• _Passage for review_
*** Block opens ***
Ann Arbor Veterans Affairs to hire more mental health staff for Michigan services
As a part of a nationwide strategy to bolster mental health services for veterans, the Veterans Affairs Ann Arbor Healthcare System will be hiring 21 clinicians over the next six months.
Across the country, the Department of Veterans Affairs recently announced it would be adding about 1,600 mental health clinicians and about 300 support staff positions.
Melanie Maxwell I AnnArbor.com
Since 2009, the VA has increased its budget for mental health by 39 percent, partially in response to the 35 percent increase in the number of veterans receiving mental health services since 2007.
The additional funding and staff, both in Michigan and in the U.S., will allow for better individualized care and further development of Post-Traumatic Stress Disorder treatments.
The VA Ann Arbor Healthcare System serves the Lower Peninsula of Michigan and employs 151 mental health clinicians.
The national directive to hire additional staff will result in a net increase in nine positions in the healthcare system, as retirements and turnover occurs this year, McDivitt said.
Additions to the staff include seven social work case managers and two psychologists.
The hirings will allow the system to better manage its complex, high-intensity outpatient programs, substance use disorder clinic and PTSD clinic, McDivitt said.
The healthcare system gets the bulk of its funding federally appropriated, and has already been allocated the funds needed to hire more staff.
The allocation allows the healthcare system “to continue a journey we’ve been on in the last several years: Recognizing the needs of our returning combat veterans,” McDivitt said.
About 25 to 30 percent of the veterans of the wars in Iraq and Afghanistan have reported symptoms of a mental disorder or cognitive condition, according to the National Survey on Drug Use and Health, issued in 2008.
New hires will be spread across the healthcare system’s locations in Ann Arbor, Flint, Jackson and Toledo. Job listings will be posted online.
In the 2012 fiscal year, the system expects to serve almost 60,000 veterans - 10,000 more than it served in 2011, McDivitt said.
The fastest-growing clinic has been Flint, McDivitt said, which has reported a 12- to 14- percent increase in the number of new veterans it serves in the past year. Ann Arbor has seen an increase of 2-3 percent.
The populations of new cases are both a generation of veterans returning from the global war on terror and an aging group of Vietnam-era veterans, McDivitt said.
*** Block closes ***
• _Dataset records_
*** Block opens ***
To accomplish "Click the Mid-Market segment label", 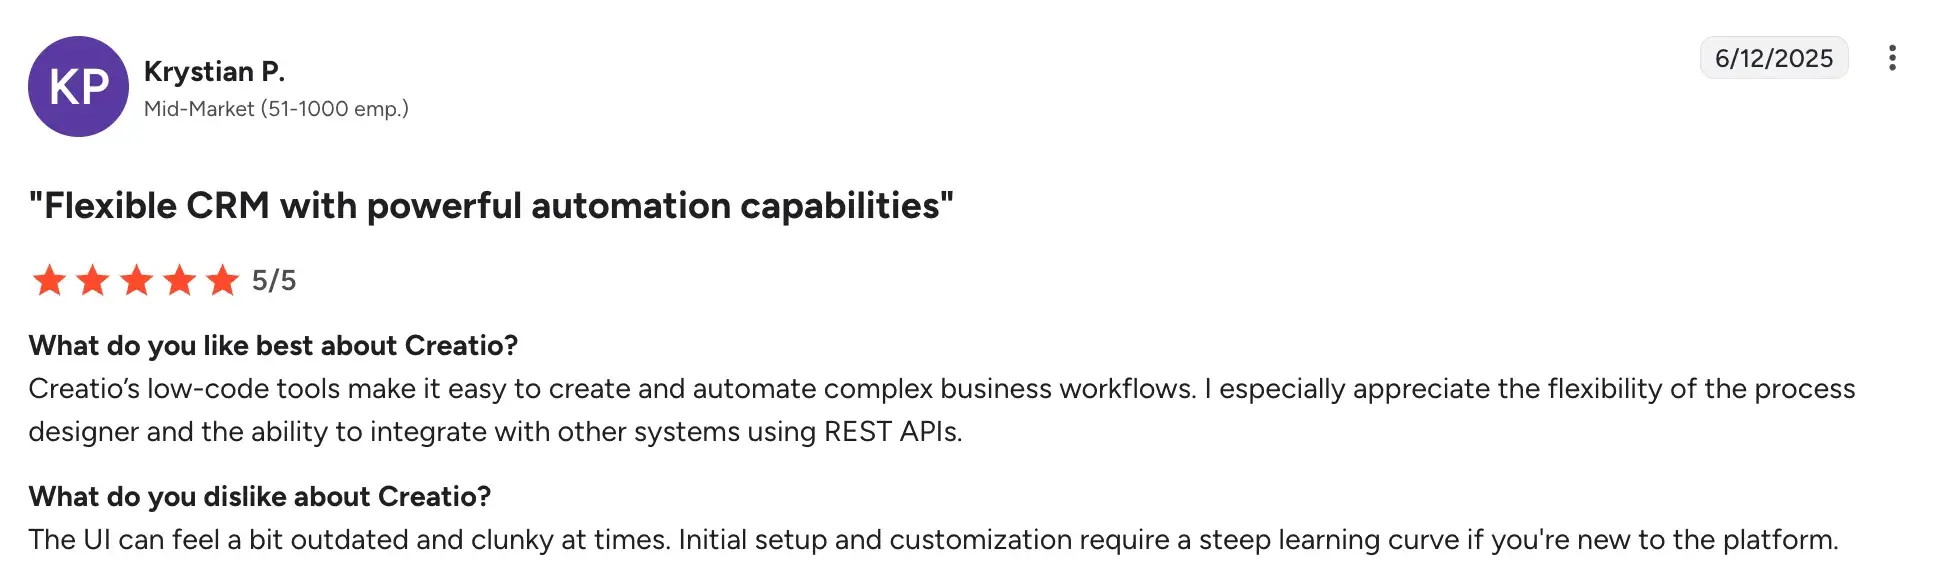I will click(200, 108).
*** Block closes ***
*** Block opens ***
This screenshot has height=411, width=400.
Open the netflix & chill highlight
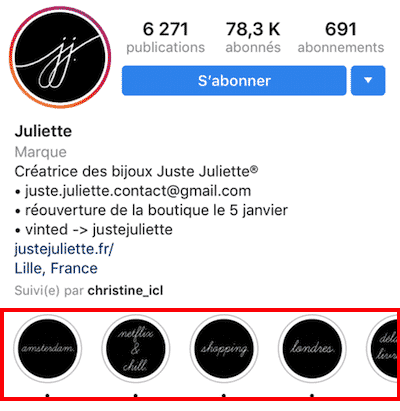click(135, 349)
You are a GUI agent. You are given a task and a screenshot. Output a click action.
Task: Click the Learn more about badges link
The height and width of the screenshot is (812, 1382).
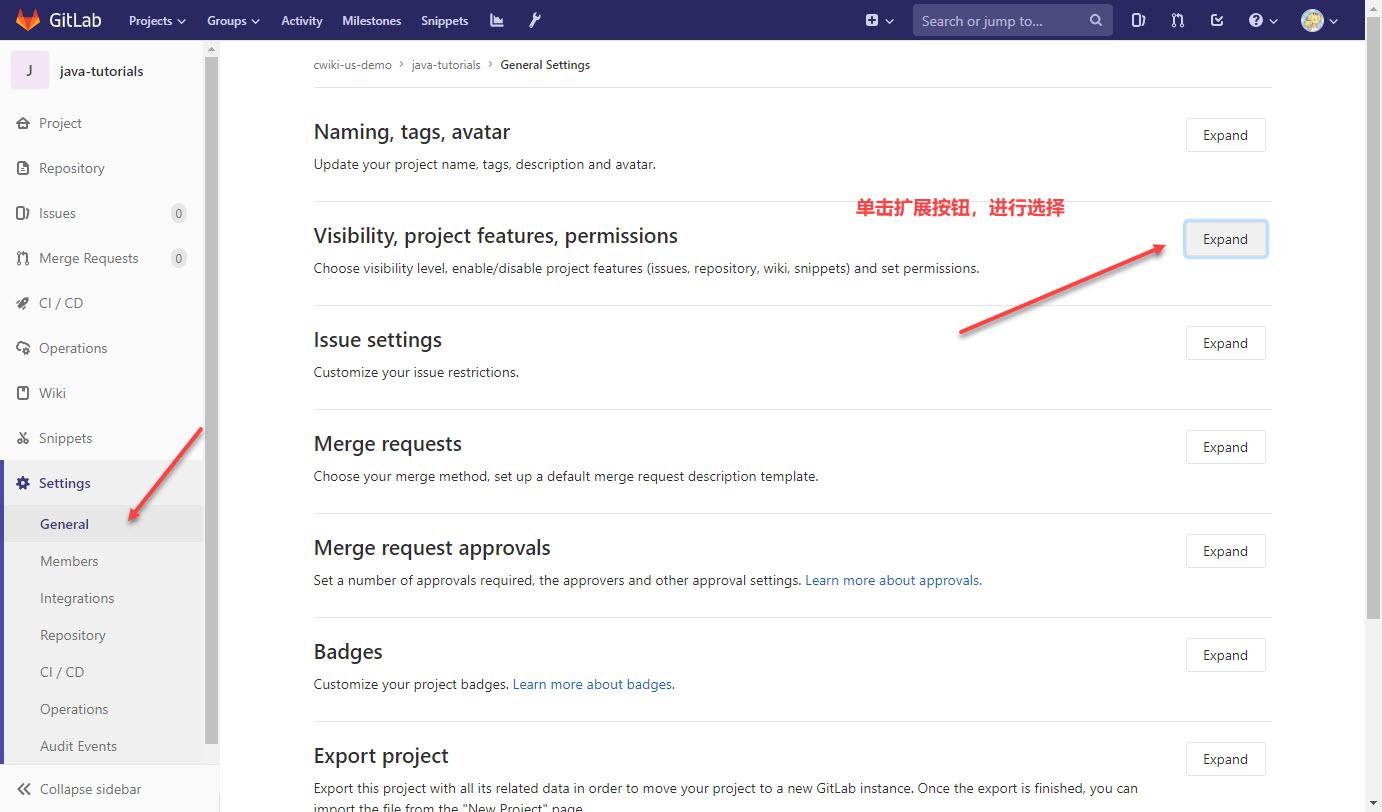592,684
*** Block closes ***
• _Things to do_
a: Can you update the article on VA mental health hiring from "In the 2012" up to and including "of 2-3 percent.", changing "fastest-growing" to "most rapidly expanding"?
b: Do these statements agree with the article on VA mental health hiring? Answer yes or no for each, quoting the deciding words. (i) The VA Ann Arbor Healthcare System employs 151 mental health clinicians. (ii) Ann Arbor has been the fastest-growing clinic. (iii) The additions to the staff include three psychologists.

• _Numbered answers_
a:
In the 2012 fiscal year, the system expects to serve almost 60,000 veterans - 10,000 more than it served in 2011, McDivitt said.
The most rapidly expanding clinic has been Flint, McDivitt said, which has reported a 12- to 14- percent increase in the number of new veterans it serves in the past year. Ann Arbor has seen an increase of 2-3 percent.

b:
(i) Yes: "employs 151 mental health clinicians"
(ii) No: "The fastest-growing clinic has been Flint"
(iii) No: "seven social work case managers and two psychologists"